Шубертовской радости в ее непосредственном выражении неведома форма, готовая для использования, она близка низшей эмпирической реальности и едва ли не предоставляет ей себя, выходя из области искусства. Кто нашел музыку для такой анархической радости, должен быть дилетантом; а когда высокому государственному деятелю революция не представлялась дилетантской? Но такой дилетантизм есть дилетантизм повторного начинания, и его печать – самостоятельная организация, поднимающаяся из его начала. У Шуберта организация остается композиторской техникой, но ее образ колеблется.

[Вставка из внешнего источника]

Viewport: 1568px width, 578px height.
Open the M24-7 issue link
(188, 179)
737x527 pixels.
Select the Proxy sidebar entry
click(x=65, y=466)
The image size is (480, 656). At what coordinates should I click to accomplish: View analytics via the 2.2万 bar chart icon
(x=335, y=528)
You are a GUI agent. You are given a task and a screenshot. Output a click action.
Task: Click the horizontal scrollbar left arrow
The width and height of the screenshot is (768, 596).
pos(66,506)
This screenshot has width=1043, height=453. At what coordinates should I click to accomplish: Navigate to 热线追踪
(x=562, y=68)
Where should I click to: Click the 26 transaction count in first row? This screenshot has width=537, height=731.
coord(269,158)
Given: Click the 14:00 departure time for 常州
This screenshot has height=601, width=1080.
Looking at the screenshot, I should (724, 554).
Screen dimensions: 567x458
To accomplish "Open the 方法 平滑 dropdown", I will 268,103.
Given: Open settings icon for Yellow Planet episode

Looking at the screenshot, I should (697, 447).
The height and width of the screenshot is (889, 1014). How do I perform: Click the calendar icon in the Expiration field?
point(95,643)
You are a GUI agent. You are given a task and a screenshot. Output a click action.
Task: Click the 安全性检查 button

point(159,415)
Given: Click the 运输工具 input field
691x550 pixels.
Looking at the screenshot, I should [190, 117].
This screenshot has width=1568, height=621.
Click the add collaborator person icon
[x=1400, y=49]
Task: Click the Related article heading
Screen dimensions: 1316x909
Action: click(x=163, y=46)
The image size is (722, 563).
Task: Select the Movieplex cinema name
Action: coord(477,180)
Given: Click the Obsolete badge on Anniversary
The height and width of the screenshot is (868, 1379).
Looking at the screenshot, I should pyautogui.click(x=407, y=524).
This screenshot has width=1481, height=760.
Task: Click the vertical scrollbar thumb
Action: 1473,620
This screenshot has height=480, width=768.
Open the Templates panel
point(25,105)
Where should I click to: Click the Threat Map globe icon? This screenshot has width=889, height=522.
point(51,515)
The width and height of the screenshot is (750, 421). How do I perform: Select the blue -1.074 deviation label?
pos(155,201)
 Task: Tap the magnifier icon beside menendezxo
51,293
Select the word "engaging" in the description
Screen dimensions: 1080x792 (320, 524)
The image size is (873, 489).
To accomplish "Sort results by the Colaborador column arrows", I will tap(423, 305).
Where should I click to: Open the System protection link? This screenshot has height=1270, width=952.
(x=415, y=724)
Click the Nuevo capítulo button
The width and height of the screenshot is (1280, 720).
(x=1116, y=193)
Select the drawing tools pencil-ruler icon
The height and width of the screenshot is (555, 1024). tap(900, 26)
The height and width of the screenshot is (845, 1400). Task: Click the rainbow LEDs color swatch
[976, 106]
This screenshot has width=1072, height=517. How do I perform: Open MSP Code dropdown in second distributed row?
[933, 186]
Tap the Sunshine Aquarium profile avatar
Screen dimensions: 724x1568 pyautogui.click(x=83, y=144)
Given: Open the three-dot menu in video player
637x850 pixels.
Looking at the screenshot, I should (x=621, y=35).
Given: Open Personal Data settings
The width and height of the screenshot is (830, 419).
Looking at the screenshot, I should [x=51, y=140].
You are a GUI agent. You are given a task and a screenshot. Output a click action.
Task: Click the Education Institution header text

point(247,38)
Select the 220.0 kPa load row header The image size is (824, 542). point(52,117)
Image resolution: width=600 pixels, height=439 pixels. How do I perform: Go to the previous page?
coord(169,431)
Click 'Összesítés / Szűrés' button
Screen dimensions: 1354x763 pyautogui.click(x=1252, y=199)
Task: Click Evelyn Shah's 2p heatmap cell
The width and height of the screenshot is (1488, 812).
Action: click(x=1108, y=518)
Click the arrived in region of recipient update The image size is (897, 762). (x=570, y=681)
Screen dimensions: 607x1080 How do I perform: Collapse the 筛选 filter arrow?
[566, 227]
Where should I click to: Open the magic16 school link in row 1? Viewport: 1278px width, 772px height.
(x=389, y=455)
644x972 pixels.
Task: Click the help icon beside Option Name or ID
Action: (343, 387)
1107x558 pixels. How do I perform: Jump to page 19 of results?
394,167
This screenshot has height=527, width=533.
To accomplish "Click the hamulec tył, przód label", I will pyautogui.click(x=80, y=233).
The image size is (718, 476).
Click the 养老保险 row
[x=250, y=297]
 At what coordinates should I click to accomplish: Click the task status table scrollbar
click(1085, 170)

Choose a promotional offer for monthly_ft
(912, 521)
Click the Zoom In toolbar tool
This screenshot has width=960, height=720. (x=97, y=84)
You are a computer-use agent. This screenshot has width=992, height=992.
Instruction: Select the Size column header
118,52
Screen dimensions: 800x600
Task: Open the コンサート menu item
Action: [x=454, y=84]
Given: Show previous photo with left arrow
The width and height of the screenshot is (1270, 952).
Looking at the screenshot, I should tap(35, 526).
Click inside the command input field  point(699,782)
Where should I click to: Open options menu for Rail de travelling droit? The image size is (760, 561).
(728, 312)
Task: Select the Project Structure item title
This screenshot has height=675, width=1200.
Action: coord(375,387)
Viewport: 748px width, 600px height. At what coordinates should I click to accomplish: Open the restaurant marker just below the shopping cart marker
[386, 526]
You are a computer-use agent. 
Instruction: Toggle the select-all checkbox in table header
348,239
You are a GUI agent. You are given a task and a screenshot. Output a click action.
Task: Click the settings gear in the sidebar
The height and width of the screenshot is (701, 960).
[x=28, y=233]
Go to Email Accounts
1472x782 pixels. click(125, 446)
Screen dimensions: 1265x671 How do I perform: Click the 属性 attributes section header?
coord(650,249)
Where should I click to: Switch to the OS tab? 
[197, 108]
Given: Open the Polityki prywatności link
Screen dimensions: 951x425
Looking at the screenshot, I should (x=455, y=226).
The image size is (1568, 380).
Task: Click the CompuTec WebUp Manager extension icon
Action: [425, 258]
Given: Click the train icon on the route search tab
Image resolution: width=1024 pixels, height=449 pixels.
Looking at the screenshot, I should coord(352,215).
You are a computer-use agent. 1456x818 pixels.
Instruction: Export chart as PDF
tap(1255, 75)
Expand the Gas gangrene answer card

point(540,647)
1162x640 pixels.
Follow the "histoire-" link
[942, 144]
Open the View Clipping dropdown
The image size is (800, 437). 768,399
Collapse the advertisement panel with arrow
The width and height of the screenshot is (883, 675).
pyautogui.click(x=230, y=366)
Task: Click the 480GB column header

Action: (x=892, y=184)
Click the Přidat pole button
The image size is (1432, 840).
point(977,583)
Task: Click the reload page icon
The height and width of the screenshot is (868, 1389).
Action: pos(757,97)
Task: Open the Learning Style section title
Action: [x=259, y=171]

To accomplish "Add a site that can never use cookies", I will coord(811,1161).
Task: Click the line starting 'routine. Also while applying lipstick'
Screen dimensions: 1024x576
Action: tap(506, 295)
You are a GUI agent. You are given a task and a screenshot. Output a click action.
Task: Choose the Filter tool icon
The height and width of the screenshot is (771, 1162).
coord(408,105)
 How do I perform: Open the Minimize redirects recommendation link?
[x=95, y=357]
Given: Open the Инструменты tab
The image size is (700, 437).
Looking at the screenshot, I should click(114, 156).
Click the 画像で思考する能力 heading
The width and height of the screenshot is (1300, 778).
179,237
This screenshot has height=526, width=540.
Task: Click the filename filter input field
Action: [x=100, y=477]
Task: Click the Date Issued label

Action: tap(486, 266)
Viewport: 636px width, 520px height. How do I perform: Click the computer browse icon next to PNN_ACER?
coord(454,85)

Нигде он не бывает столь близок истине, как в своем фольклоре, совсем ином по своему смыслу, чем у любого другого, кто к этому стремился после него. Шуберт не пытался возместить утерянную близость недостижимой далью. Для него трансцендентная даль постижима в ближайшей близи. Это лежит у входа, как Венгрия, и одновременно так далеко, как ее непонятный язык. Поэтому тайна, которая присутствует не только в венгерском дивертисменте, в фа минорной фантазии и побочных партиях ля мажорного рондо, но в тонких ответвлениях пронизывает все творчество Шуберта, осязаемо приближаясь и удаляясь, подобно призраку в до-диез минорной теме финала ля минорного квартета. Язык этого Шуберта – диалект, но это диалект без почвы. В нем конкретность родины, но это не здесь присутствующая родина, а родина в воспоминании. Нигде Шуберт не теряет больше почву, чем тогда, когда он о ней говорит. Она открывается в образах смерти, но в ближайшей близи природа сама снимает себя. Поэтому путь от Шуберта ведет не к жанру и почвенничеству, а к глубочайшему изменению и к едва намеченной реальности освобожденной музыки преображенного человека. Шубертовская музыка, подобно сейсмографу, наметила в нерегулярных чертах весть о качественном изменении человека. Ей отвечают рыдания: рыдания чистейшей сентиментальности в "Доме трех девиц", так же, как рыдание, идущее от потрясенного тела. Шубертовская музыка вызывает слезы еще без участия души: так необразно и реально проникает она в нашу душу. Мы плачем, не зная почему; потому что мы еще не такие, как обещает эта музыка, и в несказанном счастье от того, что ей достаточно быть, и она способна уверить нас в том, что мы когда-нибудь будем такими. Прочесть ее мы не можем, но она предлагает нашим полным слез глазам шифры конечного примирения.

1928

Хвала Церлине

Среди важных господ и трагических дам она не более, чем эпизодическая фигура. Правда, на нее упал неотразимый взгляд, необузданный гранд протягивает ей руку, и она оказалась бы чрезмерно робкой, если бы сразу же не последовала за ним в его замок. Это недалеко. Однако поскольку opera buffa не допускает совращения невинности, и Мазетто[25] не мог бы, конечно, отомстить так величественно, как благородный Оттавио за оскорбление донны Анны, да Понте[26] пресекает промискуитет, в котором стороны не равны, восстанавливает моральный и социальный порядок между сословиями и озаряет в стигийской ночи светом факела счастливую близость в примирении ее с тем, имя кого распространилось на всех дурней и растяп. В конце звучания моцартовского оркестра происходит как бы примирение всего человечества. И происходит оно во имя свободы. Пение Церлины звучит так, будто оно проникает через открытое окно в бело-золотой зал XVIII в. Она еще поет арии, но их мелодии уже песни: природа, веяние которой уничтожает оковы церемониальности, но все еще сохраняет формы исчезающего стиля. В образе Церлины живет ритм рококо[27] и революции. Она уже не пастушка, но еще не citoyenne [157]. Она относится к мгновению, промежуточному между ними, и в ней мимолетно возникает человечность, не искаженная феодальным принуждением и защищенная от буржуазного варварства. Кое-что от этого свойственно некоторым стихам и образам молодого Гёте. В словах: "И в своем веселье она подходит к зеркалу" дан ее миниатюрный портрет. Как Фридерика[28], она находится "на границе между крестьянкой и горожанкой. Она движется легко и грациозно, словно не имея веса, и две толстые белокурые косы, ниспадавшие с изящной головки, казались слишком тяжелыми для ее шейки. Ее блестящие голубые глаза смело смотрели на мир, хорошенький вздернутый носик так живо и мило втягивал воздух, словно не существовало на свете никаких забот. На руке у нее висела соломенная шляпа. Итак, я имел счастье с первого же взгляда охватить и познать всю ее ласковую прелесть" [158]. Когда, не предполагая ничего дурного, Церлина предлагает возлюбленному в отместку за ее неверность побить ее и превращает тем самым деревенскую грубость в утонченность, она предвосхищает то утопическое состояние, в котором устраняется различие между городом и деревней.